A lightweight task processing library written in pure Python

Project description

taskproc

A lightweight workflow building/execution/management tool written in pure Python. Internally, it depends on DiskCache, cloudpickle networkx and concurrent.futures.

Features

  • Decomposing long and complex computation into tasks, i.e., smaller units of work with dependencies.
  • Executing them in a distributed way, supporting multithreading/multiprocessing and local container/cluster-based dispatching.
  • Automatically creating/discarding/reusing caches per task.

Nonfeatures

  • Periodic scheduling
  • Automatic retry
  • External service integration (GCP, AWS, ...)

Installation

pip install taskproc

Usage

Basic usage

Workflow is a directed acyclic graph (DAG) of tasks, and task is a unit of work represented with a class.
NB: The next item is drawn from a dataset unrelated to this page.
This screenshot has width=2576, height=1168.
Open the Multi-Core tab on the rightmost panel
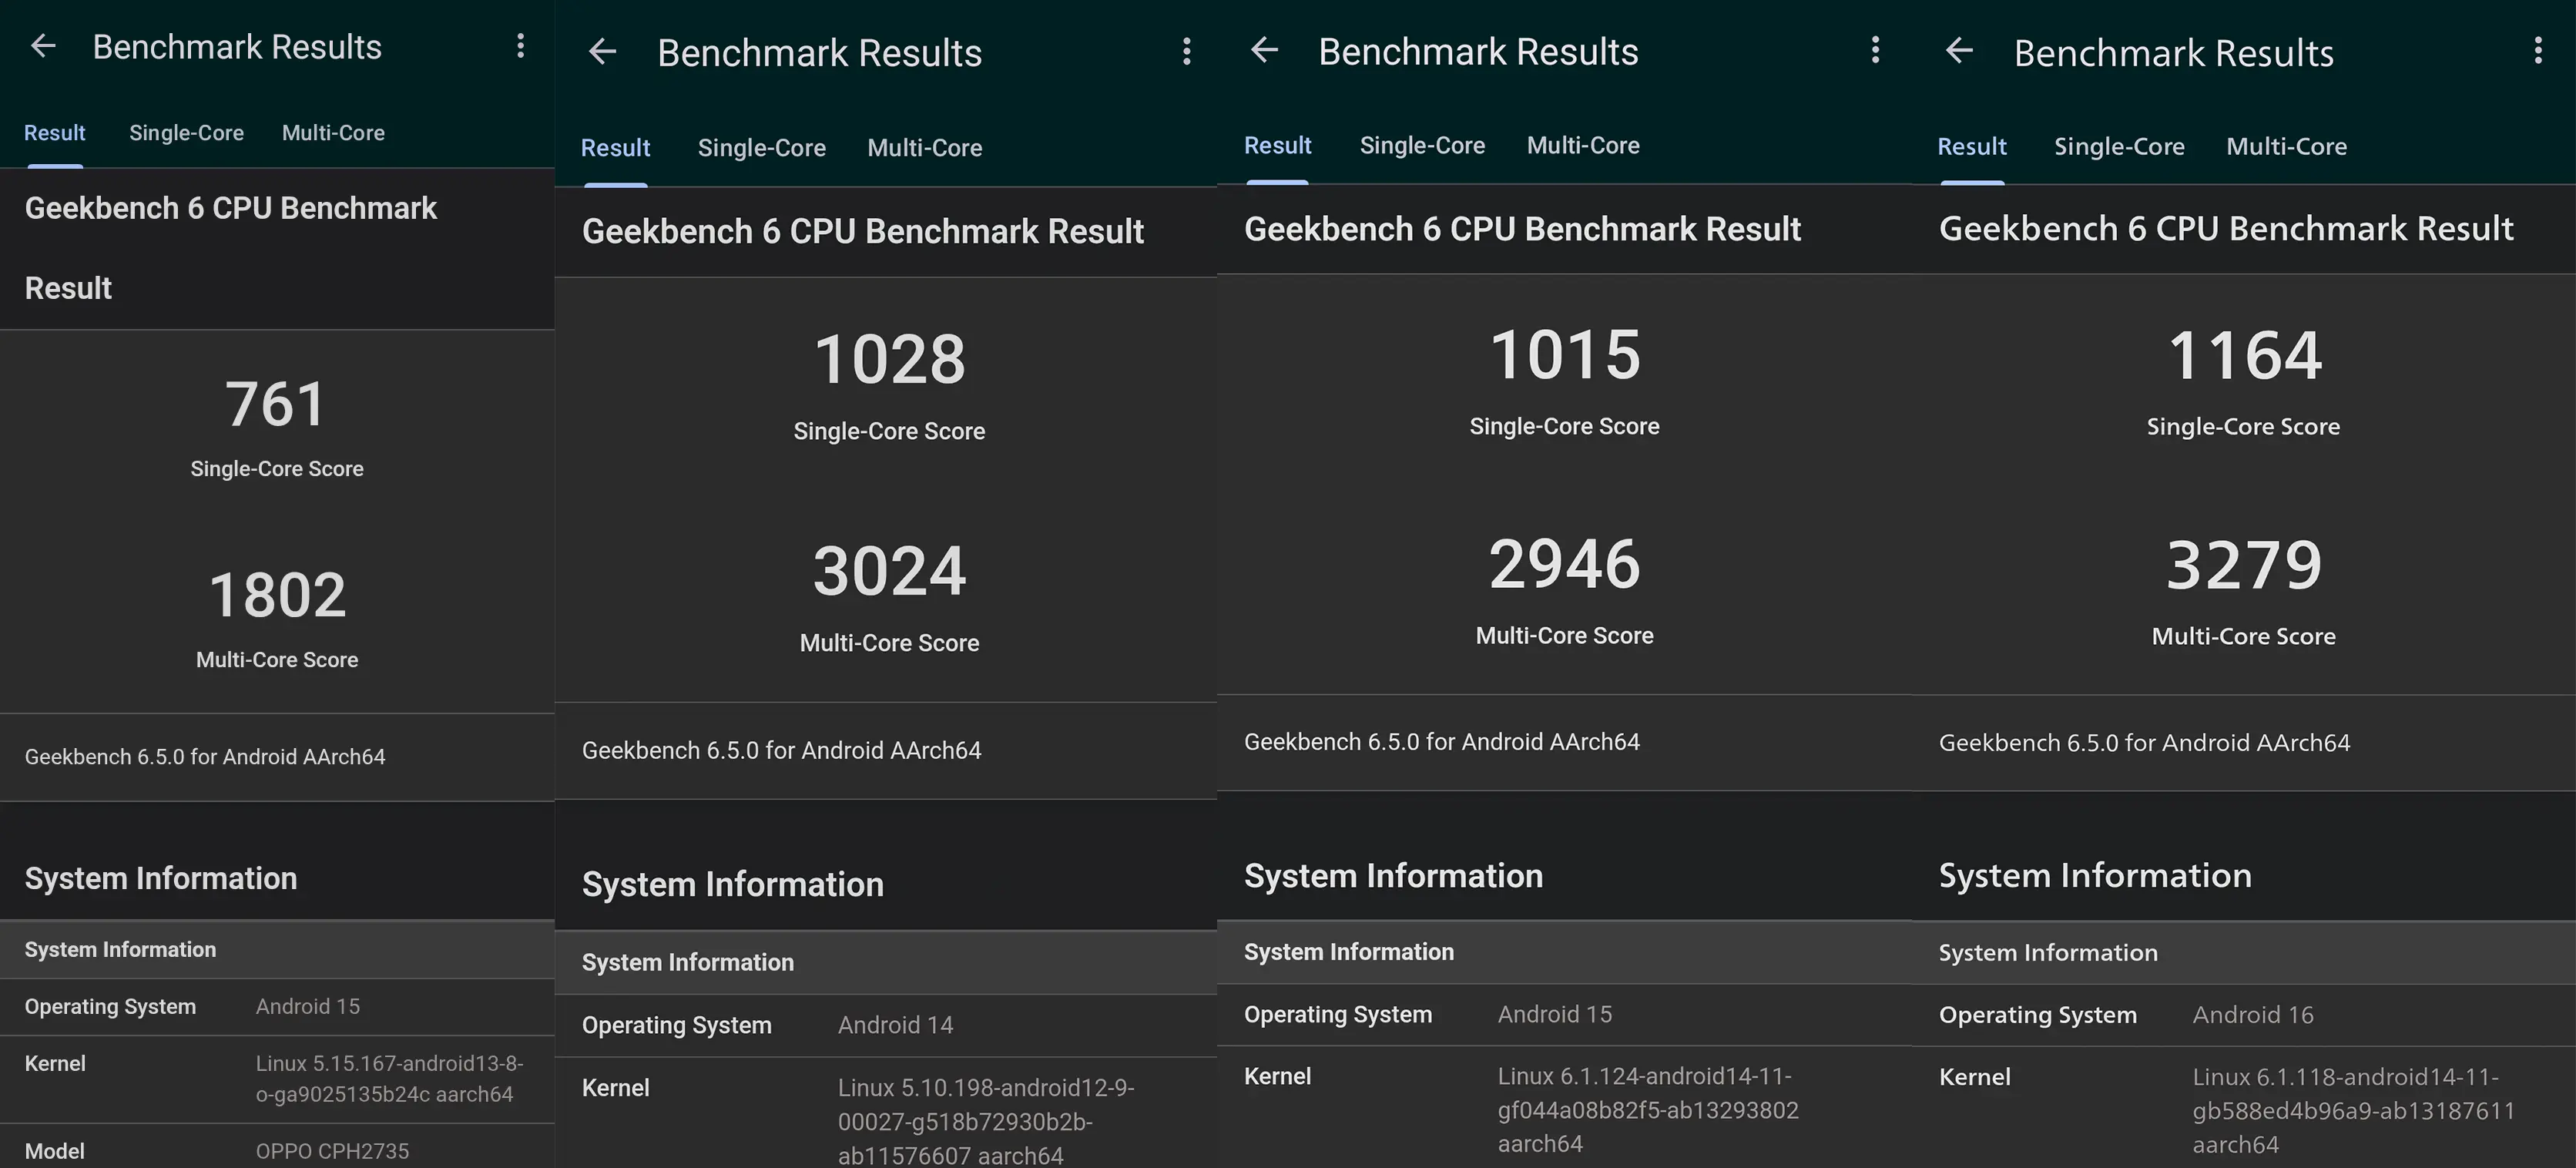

Each task and its upstream dependencies are specified with a class definition:

from taskproc import TaskBase, Requires, Const

class Choose(TaskBase):
    """ Compute the binomial coefficient. """
    # Inside a task, we first declare the values that must be computed in upstream.
    # In this example, `Choose(n, k)` depends on `Choose(n - 1, k - 1)` and `Choose(n - 1, k)`,
    # so it requires two `int` values.
    prev1: Requires[int]
    prev2: Requires[int]

    def __init__(self, n: int, k: int):
        # The upstream tasks and the other instance attributes are prepared here.
        # It thus recursively defines all the tasks we need to run this task,
        # i.e., the entire upstream workflow.

        if 0 < k < n:
            self.prev1 = Choose(n - 1, k - 1)
            self.prev2 = Choose(n - 1, k)
        elif k == 0 or k == n:
            # We can just pass a value to a requirement slot directly without running tasks.
            self.prev1 = Const(0)
            self.prev2 = Const(1)
        else:
            raise ValueError(f'{(n, k)}')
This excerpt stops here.